The New MoMA: The Mall of Modern Art

The new Museum of Modern Art hails itself as "a kind of laboratory in which to engage the public with its programs and ideas." In fact, it has become an exclusive club for the affluent. The museum's new $20 admission price makes it the most expensive major museum in the country, leaving many New Yorkers behind.

In his "Thoughts and Reflections on The New Museum of Modern Art," Glenn D. Lowry, the Modern's Director, stresses the "metabolic or self-renewing character of MoMA." But I cannot find this aspect revealed in the cold, corporate-looking edifice that cost some $850 million to build. Apparently self-conscious about MoMA's new slick front, Mr. Lowry resorts to fiction in his assessment of the museum's social role: "The new Museum of Modern Art, like the old Museum of Modern Art, is a work in progress in which the public is invited to participate."

The Museum of Modern Art has reached a point of intellectual and spiritual paralysis. In its new, self-aggrandizing form, MoMA comes across more as a massive shopping mall than as a place of knowledge and inquiry for the 21st century. Fifteen minutes before the museum's closing time, a pre-recorded voice invites visitors to vacate the galleries and, in the same breath, announces the museum's extended store hours. As people are ushered towards the exit, MoMA's new identity is revealed in full: the new Museum of Modern Art is the new Mall of Modern Art in which you are invited to express your love for modern art in dollars.

Art belongs to the people it inspires, not just to those who can afford to view or consume it. To create different classes of citizens among art lovers is not what the founders of the Museum of Modern art envisioned. In a recent article for the New York Times, art critic Michael Kimmelman called the new entrance fee "an appalling and cynical figure" and described the museum's new main public space as a "chilly box." Writing for the New Yorker, Peter Schjeldahl called the twenty-dollar admission price "extortionate" and compared the new MoMA to "a brilliant ocean liner, adrift at midnight. It awes while going nowhere."

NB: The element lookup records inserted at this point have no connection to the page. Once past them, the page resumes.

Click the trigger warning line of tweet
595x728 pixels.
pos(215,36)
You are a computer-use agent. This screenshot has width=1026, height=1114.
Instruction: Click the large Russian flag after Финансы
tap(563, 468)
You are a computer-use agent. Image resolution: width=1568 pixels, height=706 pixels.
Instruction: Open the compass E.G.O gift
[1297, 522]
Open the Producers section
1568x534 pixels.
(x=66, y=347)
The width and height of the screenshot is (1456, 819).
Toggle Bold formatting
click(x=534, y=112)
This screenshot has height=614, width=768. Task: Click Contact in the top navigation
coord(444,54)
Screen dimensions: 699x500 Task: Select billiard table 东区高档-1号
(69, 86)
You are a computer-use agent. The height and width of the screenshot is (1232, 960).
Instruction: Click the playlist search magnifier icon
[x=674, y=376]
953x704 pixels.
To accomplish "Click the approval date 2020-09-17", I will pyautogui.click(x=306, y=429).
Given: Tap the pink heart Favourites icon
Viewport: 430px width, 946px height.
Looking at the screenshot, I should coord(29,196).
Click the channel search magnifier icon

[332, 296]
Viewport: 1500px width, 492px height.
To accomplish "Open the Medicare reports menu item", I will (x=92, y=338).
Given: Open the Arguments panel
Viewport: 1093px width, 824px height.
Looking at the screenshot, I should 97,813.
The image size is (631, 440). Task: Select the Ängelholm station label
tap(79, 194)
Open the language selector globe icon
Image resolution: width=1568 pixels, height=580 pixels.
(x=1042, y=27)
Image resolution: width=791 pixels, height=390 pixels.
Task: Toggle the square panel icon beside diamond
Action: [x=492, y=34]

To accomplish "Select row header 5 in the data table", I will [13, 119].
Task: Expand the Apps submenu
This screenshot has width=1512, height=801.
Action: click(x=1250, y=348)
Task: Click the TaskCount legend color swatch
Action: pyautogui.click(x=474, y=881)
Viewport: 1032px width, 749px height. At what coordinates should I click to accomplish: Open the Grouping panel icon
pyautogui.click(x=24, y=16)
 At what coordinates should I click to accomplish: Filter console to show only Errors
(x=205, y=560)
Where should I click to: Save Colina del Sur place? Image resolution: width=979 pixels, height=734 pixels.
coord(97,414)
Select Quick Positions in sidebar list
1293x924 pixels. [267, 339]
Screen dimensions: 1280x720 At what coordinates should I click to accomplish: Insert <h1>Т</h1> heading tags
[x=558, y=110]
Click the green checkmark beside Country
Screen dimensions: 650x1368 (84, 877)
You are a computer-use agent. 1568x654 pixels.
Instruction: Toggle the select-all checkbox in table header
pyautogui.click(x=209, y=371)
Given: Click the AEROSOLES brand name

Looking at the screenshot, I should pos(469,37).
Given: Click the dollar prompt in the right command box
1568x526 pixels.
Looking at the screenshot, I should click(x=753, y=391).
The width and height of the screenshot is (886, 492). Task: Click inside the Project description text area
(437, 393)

Shamefully, there was only one other artist beside myself (Dan Levenson staged a protest called Free MoMA) who dared to publicly speak up against MoMA's forbidding new entrance fee and accuse Mr. Lowry and Ronald S. Lauder, the Modern's Chairman, of turning the museum into a theme park for middle and upper class consumers. For my protest, I designed flyers that parodied MoMA's new slogan, replacing "Manhattan is Modern Again" with "Manhattan is Robbed Again." I organized a peaceful initiative, Penniless at the Modern, which recruited supporters to pay the new entrance fee entirely in pennies. Finally, I wrote an open letter asking the museum to extend its free hours (currently sponsored by Target and limited to four hours on Friday evenings) to one whole day per week.